What to do:
Go to the line containing "Screen dimensions: 1080x1278" in the records below and print it and every following line exactly, on through the line containing "Click the TimeCamp icon in the app field", then stop.

(Records from a data source)
▬▬▬▬▬▬
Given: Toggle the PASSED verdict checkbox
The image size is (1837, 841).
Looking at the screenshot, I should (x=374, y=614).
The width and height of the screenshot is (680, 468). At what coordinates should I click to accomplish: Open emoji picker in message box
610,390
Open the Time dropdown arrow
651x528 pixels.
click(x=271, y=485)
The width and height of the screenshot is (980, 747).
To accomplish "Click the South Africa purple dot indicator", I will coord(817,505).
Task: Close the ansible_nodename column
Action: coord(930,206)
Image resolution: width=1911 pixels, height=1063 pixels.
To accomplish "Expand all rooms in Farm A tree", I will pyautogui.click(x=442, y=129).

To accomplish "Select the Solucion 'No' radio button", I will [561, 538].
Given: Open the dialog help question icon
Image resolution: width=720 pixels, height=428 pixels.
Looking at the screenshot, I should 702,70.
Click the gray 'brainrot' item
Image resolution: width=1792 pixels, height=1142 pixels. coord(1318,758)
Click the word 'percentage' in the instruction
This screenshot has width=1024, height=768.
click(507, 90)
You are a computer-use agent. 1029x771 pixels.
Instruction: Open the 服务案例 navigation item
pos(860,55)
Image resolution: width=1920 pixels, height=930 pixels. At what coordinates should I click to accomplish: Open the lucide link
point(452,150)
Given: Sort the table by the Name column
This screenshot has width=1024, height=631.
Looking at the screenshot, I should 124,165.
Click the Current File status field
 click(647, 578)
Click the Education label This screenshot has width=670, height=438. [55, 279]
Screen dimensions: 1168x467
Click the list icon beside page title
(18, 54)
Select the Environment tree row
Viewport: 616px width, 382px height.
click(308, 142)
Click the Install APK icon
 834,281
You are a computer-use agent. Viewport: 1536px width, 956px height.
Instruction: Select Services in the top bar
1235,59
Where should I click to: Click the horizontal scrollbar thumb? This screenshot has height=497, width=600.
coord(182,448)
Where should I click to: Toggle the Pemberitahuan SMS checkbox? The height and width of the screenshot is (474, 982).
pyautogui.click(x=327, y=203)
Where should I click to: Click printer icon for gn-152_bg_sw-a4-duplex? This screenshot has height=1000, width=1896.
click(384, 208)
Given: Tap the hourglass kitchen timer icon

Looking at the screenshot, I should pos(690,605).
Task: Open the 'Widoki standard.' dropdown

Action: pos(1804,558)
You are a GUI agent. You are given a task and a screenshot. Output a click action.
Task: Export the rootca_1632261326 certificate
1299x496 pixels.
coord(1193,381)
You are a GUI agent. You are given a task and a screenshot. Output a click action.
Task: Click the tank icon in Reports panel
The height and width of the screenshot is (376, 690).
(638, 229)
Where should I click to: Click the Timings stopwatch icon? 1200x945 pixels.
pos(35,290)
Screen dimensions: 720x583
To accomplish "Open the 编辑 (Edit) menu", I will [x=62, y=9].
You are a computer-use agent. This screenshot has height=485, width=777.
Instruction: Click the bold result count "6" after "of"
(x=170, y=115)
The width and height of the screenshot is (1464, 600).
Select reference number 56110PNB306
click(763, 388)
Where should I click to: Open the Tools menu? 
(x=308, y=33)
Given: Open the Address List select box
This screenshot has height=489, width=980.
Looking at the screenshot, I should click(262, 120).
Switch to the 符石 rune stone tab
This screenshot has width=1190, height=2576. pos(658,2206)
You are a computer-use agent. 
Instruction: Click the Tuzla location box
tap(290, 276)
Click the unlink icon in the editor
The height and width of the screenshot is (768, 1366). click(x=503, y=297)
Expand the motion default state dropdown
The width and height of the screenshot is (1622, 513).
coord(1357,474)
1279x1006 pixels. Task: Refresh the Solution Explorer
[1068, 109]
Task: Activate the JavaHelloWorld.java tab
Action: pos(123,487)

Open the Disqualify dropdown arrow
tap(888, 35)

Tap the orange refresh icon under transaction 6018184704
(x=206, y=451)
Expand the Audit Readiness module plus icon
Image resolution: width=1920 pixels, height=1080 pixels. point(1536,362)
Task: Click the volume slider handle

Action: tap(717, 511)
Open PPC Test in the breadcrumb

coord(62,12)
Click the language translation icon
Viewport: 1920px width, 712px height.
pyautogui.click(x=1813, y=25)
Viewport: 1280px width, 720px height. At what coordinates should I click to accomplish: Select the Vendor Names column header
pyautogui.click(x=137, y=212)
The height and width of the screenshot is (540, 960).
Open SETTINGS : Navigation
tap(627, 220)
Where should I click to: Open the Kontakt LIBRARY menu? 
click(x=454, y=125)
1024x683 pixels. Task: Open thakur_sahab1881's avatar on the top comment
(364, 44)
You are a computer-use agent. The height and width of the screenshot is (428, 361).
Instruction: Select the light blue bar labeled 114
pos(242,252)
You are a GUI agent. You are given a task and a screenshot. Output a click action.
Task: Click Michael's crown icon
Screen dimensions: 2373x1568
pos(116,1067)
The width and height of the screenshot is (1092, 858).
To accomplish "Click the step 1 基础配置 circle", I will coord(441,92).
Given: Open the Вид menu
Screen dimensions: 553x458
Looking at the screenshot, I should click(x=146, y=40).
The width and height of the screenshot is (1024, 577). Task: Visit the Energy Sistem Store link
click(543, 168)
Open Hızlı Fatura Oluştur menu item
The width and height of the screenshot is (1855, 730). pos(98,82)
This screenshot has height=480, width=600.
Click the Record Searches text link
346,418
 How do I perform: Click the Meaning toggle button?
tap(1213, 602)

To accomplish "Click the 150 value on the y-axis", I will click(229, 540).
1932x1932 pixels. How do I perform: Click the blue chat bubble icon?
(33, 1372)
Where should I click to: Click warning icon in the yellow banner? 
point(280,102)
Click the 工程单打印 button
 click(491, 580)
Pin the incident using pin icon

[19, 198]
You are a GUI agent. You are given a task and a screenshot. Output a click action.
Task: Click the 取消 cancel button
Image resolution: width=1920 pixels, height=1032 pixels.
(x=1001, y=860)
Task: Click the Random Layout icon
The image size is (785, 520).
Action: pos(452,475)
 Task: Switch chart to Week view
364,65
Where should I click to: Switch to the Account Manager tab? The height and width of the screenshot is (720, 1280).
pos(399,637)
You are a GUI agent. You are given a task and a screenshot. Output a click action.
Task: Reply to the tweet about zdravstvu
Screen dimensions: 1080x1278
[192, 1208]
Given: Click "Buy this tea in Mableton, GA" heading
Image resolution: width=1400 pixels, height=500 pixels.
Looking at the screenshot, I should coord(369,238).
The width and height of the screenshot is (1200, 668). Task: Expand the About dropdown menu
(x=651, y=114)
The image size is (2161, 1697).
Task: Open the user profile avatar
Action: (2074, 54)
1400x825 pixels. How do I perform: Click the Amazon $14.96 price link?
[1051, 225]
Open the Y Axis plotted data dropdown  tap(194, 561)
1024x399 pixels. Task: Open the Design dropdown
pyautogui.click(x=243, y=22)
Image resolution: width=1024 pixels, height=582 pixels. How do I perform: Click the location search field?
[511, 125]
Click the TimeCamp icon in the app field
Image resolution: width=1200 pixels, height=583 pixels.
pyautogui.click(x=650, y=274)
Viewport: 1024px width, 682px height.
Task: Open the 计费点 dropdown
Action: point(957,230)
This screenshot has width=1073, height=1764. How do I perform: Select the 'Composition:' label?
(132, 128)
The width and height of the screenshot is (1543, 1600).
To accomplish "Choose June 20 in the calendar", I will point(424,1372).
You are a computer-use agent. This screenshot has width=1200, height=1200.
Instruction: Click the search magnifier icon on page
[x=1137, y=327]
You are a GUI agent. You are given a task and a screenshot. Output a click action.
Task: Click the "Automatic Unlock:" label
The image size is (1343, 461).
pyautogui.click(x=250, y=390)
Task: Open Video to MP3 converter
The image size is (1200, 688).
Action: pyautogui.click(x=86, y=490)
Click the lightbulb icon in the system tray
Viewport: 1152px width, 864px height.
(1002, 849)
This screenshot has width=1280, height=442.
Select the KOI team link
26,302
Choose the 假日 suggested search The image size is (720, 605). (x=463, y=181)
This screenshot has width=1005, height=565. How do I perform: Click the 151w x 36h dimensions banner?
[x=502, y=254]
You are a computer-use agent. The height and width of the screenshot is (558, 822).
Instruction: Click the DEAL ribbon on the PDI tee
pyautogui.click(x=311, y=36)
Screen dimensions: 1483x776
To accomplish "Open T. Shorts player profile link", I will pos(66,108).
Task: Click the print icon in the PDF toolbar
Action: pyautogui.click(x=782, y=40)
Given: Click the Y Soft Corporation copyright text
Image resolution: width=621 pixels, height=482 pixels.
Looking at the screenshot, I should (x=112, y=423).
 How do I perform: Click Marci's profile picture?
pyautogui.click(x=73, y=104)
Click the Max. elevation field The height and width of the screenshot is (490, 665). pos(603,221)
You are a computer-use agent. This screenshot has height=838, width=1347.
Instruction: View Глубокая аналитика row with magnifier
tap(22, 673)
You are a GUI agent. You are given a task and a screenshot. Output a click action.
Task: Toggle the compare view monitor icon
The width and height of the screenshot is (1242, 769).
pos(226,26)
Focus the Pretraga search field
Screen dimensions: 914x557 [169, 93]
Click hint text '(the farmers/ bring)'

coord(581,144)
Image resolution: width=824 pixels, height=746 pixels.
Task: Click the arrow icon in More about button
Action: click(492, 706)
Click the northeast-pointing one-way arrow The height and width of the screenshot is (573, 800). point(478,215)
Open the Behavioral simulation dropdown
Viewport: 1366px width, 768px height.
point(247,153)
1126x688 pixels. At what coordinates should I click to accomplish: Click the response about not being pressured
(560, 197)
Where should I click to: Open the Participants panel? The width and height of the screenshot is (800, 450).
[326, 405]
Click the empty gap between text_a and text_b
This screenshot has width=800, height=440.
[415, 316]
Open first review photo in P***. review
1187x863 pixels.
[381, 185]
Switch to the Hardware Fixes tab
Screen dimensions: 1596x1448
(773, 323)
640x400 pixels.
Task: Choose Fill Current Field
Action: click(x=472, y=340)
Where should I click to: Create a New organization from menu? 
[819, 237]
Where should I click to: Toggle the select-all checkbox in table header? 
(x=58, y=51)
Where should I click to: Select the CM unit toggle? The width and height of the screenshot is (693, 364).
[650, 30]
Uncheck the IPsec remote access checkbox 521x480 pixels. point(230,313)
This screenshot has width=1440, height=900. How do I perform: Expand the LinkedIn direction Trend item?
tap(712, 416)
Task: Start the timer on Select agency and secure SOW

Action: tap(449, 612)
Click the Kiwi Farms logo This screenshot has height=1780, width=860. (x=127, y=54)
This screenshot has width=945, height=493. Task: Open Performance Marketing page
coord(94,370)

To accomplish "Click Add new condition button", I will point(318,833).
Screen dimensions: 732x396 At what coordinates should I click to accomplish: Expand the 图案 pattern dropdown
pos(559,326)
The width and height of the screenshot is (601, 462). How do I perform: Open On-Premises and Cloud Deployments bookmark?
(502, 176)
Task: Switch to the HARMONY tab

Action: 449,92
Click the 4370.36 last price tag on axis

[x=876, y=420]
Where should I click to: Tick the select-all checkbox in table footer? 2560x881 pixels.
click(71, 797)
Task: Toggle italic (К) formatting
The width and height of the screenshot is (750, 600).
▬▬▬▬▬▬
Expected output:
Screen dimensions: 1080x1278
[192, 1208]
Given: Click "Buy this tea in Mableton, GA" heading
Image resolution: width=1400 pixels, height=500 pixels.
Looking at the screenshot, I should coord(369,238).
The width and height of the screenshot is (1200, 668). Task: Expand the About dropdown menu
(x=651, y=114)
The image size is (2161, 1697).
Task: Open the user profile avatar
Action: (2074, 54)
1400x825 pixels. How do I perform: Click the Amazon $14.96 price link?
[1051, 225]
Open the Y Axis plotted data dropdown  tap(194, 561)
1024x399 pixels. Task: Open the Design dropdown
pyautogui.click(x=243, y=22)
Image resolution: width=1024 pixels, height=582 pixels. How do I perform: Click the location search field?
[511, 125]
Click the TimeCamp icon in the app field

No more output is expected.